Task details ▸ Please return the lines of the entries verbatim, from the very start through the line containing "What do you see at coordinates (135, 329)", with that line included.

[Material for the task — start]

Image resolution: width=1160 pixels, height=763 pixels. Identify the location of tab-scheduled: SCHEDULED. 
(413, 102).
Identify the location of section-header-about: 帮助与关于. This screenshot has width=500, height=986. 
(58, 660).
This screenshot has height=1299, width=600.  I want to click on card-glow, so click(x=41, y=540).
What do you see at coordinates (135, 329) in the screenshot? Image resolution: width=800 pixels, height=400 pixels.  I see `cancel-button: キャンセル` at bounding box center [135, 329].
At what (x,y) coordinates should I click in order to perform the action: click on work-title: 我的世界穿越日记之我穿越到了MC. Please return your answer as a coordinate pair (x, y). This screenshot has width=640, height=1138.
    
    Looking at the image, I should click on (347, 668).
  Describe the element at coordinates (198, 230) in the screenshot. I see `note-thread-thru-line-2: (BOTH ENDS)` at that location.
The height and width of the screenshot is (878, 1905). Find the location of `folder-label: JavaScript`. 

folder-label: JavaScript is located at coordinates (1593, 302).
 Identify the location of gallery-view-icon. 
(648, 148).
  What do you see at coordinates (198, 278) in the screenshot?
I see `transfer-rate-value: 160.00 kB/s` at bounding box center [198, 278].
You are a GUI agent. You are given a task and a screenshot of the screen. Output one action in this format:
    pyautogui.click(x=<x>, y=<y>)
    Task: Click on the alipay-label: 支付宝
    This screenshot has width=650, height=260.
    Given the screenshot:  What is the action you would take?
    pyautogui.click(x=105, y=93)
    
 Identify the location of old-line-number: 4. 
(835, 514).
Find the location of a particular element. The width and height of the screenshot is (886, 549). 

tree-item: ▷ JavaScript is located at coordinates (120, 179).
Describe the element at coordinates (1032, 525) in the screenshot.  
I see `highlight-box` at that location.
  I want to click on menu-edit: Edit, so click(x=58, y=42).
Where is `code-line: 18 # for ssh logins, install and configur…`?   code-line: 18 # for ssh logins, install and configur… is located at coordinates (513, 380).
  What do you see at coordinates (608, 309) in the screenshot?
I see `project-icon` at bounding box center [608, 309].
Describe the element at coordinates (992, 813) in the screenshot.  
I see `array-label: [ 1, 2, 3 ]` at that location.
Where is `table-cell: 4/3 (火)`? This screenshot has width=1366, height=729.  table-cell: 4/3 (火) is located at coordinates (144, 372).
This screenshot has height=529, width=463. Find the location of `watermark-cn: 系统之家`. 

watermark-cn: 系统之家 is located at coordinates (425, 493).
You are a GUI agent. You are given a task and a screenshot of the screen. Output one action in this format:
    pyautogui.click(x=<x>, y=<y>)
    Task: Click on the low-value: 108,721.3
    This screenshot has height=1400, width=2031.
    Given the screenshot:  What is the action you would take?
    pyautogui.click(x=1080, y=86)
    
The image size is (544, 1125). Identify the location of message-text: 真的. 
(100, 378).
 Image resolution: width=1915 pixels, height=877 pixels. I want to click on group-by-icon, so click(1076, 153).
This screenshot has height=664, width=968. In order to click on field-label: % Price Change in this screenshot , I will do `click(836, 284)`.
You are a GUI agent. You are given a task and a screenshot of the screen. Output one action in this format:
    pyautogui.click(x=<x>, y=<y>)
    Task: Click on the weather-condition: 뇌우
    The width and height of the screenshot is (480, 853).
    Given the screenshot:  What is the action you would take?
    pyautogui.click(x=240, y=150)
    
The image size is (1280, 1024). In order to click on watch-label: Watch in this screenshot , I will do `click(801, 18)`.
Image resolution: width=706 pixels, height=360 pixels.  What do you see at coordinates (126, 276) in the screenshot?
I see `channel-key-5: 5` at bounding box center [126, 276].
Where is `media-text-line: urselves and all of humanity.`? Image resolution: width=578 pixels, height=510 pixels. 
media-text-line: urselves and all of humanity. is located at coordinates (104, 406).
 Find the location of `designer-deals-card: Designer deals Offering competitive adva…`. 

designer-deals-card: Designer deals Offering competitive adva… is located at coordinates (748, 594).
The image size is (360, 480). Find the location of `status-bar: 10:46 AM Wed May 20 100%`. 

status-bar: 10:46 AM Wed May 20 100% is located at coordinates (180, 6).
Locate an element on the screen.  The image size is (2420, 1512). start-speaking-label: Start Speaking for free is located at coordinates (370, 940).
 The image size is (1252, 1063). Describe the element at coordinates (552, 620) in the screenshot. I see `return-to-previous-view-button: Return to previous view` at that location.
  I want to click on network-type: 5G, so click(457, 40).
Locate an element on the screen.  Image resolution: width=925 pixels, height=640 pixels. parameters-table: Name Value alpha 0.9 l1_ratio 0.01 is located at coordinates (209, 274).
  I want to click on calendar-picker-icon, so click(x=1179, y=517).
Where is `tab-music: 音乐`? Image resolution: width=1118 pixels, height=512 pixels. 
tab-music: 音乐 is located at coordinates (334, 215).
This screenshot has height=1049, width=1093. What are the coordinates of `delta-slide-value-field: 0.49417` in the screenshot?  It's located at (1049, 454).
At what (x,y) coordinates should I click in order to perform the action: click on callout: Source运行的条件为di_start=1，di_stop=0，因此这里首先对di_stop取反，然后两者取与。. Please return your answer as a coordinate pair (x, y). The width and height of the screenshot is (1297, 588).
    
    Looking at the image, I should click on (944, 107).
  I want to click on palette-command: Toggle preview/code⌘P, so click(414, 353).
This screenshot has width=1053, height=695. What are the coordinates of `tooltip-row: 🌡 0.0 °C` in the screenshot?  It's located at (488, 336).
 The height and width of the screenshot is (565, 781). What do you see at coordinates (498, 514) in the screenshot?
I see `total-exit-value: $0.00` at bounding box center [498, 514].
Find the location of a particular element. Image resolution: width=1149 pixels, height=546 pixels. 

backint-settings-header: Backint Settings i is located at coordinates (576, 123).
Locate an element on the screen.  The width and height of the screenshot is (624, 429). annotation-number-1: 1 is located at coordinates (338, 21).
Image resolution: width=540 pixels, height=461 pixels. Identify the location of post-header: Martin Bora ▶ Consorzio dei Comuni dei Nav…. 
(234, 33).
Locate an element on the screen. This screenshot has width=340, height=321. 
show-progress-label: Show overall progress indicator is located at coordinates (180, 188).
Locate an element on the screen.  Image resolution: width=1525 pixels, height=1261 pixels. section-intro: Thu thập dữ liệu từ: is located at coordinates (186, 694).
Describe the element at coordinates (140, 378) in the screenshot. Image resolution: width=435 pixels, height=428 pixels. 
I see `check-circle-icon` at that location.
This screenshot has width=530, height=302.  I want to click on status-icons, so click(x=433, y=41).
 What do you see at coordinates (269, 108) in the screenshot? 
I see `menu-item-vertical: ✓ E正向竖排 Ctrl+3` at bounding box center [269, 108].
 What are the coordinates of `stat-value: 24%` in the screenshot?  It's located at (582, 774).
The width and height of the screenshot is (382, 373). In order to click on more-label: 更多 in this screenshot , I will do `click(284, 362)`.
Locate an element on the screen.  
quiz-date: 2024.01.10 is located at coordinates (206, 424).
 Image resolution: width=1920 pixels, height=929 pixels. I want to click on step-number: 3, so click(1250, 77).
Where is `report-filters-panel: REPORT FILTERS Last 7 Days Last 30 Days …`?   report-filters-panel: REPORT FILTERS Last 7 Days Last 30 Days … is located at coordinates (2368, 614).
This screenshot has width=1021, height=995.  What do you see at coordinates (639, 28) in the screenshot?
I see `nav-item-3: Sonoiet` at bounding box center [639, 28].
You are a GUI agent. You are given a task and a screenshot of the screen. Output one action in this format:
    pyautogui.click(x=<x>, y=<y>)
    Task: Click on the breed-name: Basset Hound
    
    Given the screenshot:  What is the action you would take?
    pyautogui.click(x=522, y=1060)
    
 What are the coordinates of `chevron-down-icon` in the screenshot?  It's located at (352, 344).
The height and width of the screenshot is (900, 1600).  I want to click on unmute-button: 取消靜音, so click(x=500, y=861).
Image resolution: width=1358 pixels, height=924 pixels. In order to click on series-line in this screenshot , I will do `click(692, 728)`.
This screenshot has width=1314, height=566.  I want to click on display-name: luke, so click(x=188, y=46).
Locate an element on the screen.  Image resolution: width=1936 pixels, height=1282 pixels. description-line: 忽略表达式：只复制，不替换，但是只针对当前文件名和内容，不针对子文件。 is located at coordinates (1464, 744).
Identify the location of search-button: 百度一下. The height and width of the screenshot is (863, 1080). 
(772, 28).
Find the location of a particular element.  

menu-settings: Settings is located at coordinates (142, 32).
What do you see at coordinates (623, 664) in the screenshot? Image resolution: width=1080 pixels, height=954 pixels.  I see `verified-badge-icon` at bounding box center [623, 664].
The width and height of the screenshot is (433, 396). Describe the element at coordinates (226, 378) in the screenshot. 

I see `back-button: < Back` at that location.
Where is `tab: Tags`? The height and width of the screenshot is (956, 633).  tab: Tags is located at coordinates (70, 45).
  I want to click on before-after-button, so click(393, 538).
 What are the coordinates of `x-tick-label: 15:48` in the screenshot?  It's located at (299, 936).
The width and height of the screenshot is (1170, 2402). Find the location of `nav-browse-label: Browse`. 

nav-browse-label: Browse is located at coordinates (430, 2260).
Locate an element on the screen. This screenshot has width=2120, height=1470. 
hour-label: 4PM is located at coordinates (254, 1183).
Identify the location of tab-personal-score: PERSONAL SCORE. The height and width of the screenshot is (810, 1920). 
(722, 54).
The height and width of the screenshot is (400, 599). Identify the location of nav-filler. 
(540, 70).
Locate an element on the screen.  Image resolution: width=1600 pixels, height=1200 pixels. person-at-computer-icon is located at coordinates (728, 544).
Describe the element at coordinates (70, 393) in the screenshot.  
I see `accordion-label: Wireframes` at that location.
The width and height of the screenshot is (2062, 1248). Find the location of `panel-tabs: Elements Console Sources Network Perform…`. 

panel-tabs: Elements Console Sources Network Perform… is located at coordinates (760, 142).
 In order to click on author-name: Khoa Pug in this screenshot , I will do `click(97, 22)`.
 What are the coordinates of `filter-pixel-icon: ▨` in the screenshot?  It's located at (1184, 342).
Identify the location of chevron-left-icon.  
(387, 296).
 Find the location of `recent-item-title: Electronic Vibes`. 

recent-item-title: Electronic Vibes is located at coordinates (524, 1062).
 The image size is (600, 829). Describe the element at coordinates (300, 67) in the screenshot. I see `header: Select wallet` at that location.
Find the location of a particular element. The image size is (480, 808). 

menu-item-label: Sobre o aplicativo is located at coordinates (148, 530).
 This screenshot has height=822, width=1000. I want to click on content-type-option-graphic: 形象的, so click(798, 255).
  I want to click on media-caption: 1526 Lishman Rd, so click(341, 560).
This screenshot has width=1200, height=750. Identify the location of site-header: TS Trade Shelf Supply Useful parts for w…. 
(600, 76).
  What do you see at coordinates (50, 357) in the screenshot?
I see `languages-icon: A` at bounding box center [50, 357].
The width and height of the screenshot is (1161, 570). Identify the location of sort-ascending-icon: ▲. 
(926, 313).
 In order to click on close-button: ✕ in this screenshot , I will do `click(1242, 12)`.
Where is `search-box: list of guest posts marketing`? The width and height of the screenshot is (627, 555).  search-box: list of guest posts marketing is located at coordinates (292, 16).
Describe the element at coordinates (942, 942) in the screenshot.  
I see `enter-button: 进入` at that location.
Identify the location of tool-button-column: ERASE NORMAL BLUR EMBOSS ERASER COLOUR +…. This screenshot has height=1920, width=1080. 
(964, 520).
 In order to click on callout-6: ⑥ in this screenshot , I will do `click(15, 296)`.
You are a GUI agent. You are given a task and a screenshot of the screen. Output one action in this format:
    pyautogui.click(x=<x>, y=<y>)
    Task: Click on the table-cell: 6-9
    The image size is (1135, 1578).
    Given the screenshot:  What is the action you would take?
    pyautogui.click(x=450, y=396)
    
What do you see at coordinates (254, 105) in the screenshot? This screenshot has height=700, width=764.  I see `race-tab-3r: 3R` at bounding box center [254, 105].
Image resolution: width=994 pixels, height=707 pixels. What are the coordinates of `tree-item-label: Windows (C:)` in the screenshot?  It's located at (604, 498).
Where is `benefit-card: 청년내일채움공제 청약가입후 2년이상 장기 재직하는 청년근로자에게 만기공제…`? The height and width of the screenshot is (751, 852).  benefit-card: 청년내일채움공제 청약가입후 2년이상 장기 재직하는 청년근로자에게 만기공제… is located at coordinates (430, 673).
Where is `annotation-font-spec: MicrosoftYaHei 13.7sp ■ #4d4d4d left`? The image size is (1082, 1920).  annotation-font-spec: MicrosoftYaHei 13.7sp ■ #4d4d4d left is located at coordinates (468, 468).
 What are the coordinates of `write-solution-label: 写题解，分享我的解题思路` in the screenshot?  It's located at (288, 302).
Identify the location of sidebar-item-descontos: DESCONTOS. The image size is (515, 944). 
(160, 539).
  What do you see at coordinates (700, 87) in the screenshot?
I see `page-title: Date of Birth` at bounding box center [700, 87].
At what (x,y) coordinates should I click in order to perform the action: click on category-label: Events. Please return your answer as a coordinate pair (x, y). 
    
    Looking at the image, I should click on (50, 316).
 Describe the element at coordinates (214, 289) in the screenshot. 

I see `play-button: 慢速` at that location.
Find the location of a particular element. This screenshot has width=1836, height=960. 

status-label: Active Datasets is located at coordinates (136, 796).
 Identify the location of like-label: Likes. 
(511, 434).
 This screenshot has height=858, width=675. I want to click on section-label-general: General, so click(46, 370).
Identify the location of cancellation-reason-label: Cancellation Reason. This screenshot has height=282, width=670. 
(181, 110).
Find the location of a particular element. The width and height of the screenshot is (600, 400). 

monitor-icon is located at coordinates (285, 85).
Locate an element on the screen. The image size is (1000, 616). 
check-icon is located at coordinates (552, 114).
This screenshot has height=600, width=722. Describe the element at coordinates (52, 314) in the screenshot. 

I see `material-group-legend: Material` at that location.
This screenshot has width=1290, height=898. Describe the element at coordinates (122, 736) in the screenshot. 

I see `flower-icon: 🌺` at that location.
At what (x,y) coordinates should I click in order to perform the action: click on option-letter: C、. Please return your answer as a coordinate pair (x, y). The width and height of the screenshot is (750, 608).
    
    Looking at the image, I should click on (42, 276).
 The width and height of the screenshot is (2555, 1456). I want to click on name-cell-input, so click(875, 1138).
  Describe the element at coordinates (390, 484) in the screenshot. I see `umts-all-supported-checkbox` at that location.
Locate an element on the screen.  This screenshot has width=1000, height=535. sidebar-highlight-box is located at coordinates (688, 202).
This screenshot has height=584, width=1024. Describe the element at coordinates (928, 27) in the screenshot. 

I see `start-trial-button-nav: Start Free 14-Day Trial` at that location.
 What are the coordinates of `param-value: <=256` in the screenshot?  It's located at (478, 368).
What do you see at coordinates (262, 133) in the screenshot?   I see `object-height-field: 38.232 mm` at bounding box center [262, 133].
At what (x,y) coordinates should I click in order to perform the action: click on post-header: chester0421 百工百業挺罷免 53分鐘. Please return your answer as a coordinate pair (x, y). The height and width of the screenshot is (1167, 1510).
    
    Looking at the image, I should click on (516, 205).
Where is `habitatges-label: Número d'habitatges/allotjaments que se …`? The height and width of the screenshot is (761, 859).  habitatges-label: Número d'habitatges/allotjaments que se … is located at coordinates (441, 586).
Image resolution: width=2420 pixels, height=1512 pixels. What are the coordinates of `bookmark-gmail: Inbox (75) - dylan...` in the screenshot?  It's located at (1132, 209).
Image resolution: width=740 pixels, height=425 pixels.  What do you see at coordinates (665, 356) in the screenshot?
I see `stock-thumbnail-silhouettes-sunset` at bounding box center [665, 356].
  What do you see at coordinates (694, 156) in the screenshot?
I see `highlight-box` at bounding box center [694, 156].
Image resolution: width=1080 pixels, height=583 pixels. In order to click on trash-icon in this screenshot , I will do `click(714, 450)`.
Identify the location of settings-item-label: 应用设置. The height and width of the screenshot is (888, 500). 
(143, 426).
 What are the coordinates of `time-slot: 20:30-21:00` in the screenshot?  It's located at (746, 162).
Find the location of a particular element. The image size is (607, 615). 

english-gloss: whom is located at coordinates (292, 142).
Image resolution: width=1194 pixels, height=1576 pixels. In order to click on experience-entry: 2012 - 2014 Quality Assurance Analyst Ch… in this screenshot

[Material for the task — finish]

Output of the task ▸
Image resolution: width=1160 pixels, height=763 pixels. Identify the location of tab-scheduled: SCHEDULED. 
(413, 102).
Identify the location of section-header-about: 帮助与关于. This screenshot has width=500, height=986. 
(58, 660).
This screenshot has height=1299, width=600.  I want to click on card-glow, so click(x=41, y=540).
What do you see at coordinates (135, 329) in the screenshot? Image resolution: width=800 pixels, height=400 pixels.  I see `cancel-button: キャンセル` at bounding box center [135, 329].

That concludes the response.